**REQUIREMENT:** Skipping the images, transcribe each record below as it is.

**STUDY MATERIAL:**
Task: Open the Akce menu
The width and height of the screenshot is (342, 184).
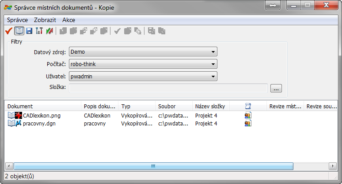Action: (x=68, y=20)
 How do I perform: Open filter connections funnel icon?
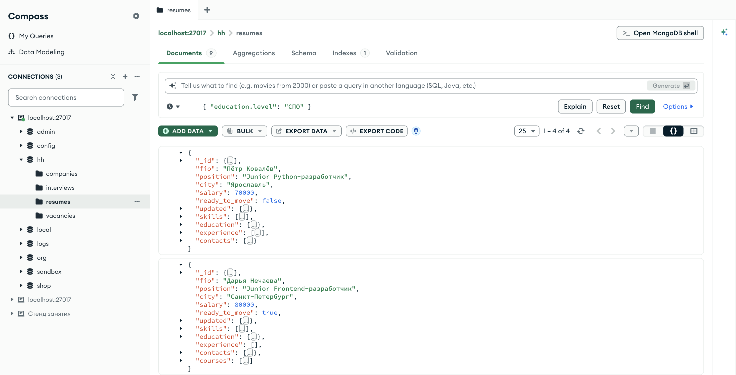pyautogui.click(x=135, y=97)
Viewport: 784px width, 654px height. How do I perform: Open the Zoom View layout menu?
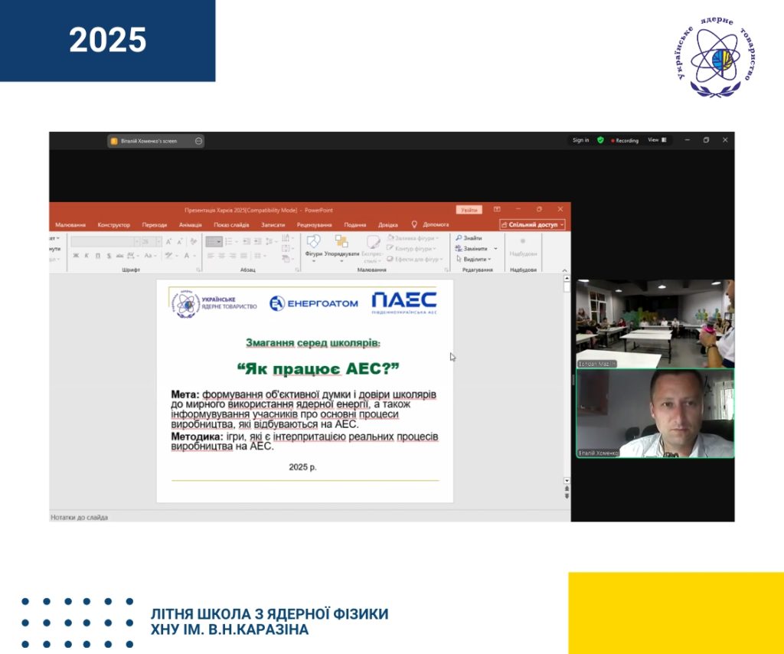[657, 140]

**ANSWER TO THE EXERCISE:**
Task: Open the Akce menu
The width and height of the screenshot is (342, 184).
Action: (x=68, y=20)
 How do I perform: Open filter connections funnel icon?
pyautogui.click(x=135, y=97)
Viewport: 784px width, 654px height. How do I perform: Open the Zoom View layout menu?
[657, 140]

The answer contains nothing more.